Sviluppato da ricercatori statunitensi e svizzeri, il dispositivo si adatta al tronco encefalico e potrebbe offrire un’alternativa efficace per le persone non udenti a causa di neurofibromatosi di tipo 2 e altre gravi anomalie dell’orecchio interno
Un nuovo tipo di impianto uditivo del tronco encefalico (ABI) potrebbe rappresentare una promettente alternativa terapeutica per le persone non udenti che non possono beneficiare degli impianti cocleari tradizionali. Questo è quanto emerge da uno studio pubblicato sulla rivista Nature Biomedical Engineering, frutto di una collaborazione tra il Massachusetts Eye and Ear, parte del sistema sanitario Mass General Brigham, e l’École Polytechnique Fédérale de Lausanne (EPFL) di Ginevra, in Svizzera.
Gli ABI vengono utilizzati nei pazienti che, a causa di condizioni come la neurofibromatosi di tipo 2 (NF2) o di gravi malformazioni dell’orecchio interno, non possono ricevere un impianto cocleare. Questi dispositivi bypassano le strutture uditive danneggiate e stimolano direttamente il tronco encefalico, in particolare il nucleo cocleare, per ripristinare una certa forma di percezione sonora.
Tuttavia, i dispositivi attualmente in uso presentano dei limiti. La loro struttura rigida non si adatta perfettamente alla superficie curva del tronco encefalico, compromettendo la qualità della stimolazione e la nitidezza del suono percepito. Inoltre, l’uso prolungato può causare fastidi fisici, scoraggiandone l’impiego continuativo.
Il nuovo ABI sviluppato dai ricercatori del Mass Eye and Ear e dell’EPFL propone un approccio completamente diverso. Realizzato con materiali morbidi e flessibili come il platino e il silicone, è costruito con una tecnica a film sottile che consente di modellare il dispositivo in modo da seguire con precisione la conformazione del tronco encefalico. Questo consente un contatto più stabile con le aree nervose da stimolare, migliorando la precisione della trasmissione dei segnali elettrici e potenzialmente anche la qualità dell’esperienza uditiva.
La nuova generazione di dispositivi è stata testata in un modello preclinico: due macachi hanno ricevuto l’impianto e sono stati sottoposti per diversi mesi a test comportamentali volti a valutare la capacità di distinguere diversi pattern di stimolazione. I risultati hanno dimostrato che gli animali erano in grado di rispondere coerentemente ai diversi stimoli, suggerendo una percezione uditiva più dettagliata rispetto a quella ottenuta con i dispositivi tradizionali.

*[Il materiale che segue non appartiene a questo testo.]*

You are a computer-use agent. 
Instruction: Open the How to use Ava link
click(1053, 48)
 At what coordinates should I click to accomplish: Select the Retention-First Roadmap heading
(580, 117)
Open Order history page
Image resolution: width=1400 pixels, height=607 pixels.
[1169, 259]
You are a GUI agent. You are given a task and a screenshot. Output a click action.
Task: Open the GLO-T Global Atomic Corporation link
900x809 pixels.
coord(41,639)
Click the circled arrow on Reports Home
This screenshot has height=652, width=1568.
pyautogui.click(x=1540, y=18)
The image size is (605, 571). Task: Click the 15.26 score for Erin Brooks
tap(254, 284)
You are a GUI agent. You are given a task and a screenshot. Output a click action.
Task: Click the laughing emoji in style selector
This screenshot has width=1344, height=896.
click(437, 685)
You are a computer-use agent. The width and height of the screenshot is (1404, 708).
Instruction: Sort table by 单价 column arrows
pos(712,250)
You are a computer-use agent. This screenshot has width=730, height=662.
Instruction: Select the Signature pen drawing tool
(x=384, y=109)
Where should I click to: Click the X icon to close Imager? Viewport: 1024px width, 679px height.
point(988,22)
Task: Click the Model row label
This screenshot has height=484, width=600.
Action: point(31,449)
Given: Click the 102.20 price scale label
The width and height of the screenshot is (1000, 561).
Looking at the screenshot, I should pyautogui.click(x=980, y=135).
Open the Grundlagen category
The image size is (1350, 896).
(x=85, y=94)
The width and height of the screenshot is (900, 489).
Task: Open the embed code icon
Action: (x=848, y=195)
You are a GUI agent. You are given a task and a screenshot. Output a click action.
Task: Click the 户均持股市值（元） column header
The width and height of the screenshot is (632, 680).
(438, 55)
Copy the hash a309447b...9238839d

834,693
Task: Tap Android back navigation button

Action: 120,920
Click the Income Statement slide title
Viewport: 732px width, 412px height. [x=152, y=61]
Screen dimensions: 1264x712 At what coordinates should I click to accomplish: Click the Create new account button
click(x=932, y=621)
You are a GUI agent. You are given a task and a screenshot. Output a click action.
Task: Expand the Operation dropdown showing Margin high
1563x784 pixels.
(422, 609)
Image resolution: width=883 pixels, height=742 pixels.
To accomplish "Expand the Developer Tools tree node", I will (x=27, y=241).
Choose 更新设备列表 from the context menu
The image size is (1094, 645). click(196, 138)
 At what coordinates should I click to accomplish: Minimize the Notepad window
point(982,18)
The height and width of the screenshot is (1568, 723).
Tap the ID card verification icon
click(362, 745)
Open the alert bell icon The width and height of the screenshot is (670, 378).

“Sebbene gli impianti cocleari cambino la vita di molte persone, esiste ancora un gruppo di pazienti per cui la tecnologia attuale non è sufficiente. La nostra ricerca getta le basi per un futuro impianto uditivo del tronco encefalico che potrebbe migliorare i risultati uditivi e ridurre gli effetti collaterali nei pazienti sordi che non traggono beneficio dall’impianto cocleare”, ha dichiarato Daniel J. Lee, otorinolaringoiatra e coautore senior dello studio.
La ricerca rappresenta il risultato di oltre dieci anni di analisi congiunte tra istituzioni accademiche di eccellenza e si inserisce in un filone di indagine che mira a rendere la neurostimolazione più efficace e personalizzabile. La speranza dei ricercatori è che, con ulteriori studi clinici, questi ABI flessibili possano essere adattati anche all’uso umano e offrire un’opzione reale per chi oggi dispone di pochissime soluzioni terapeutiche.
Oltre a migliorare la percezione uditiva, gli impianti flessibili potrebbero ridurre il rischio di effetti collaterali associati all’utilizzo di materiali rigidi e potrebbero garantire una maggiore durata e una migliore aderenza anatomica. Questo aspetto non è secondario, poiché l’interazione tra il dispositivo e il tessuto nervoso è cruciale per ottenere risultati efficaci nel lungo periodo.
La particolare struttura flessibile e miniaturizzata del nuovo sistema potrebbe garantire una percezione sonora più definita e naturale, migliorando così la qualità della vita delle persone non udenti. I ricercatori intendono ora valutarne l’efficacia anche in studi clinici sull’uomo.
Lo studio si inserisce in un panorama in rapida evoluzione nel campo delle neuroprotesi, con l’obiettivo di sviluppare dispositivi sempre più compatibili con il corpo umano, meno invasivi e in grado di offrire prestazioni sensoriali più elevate.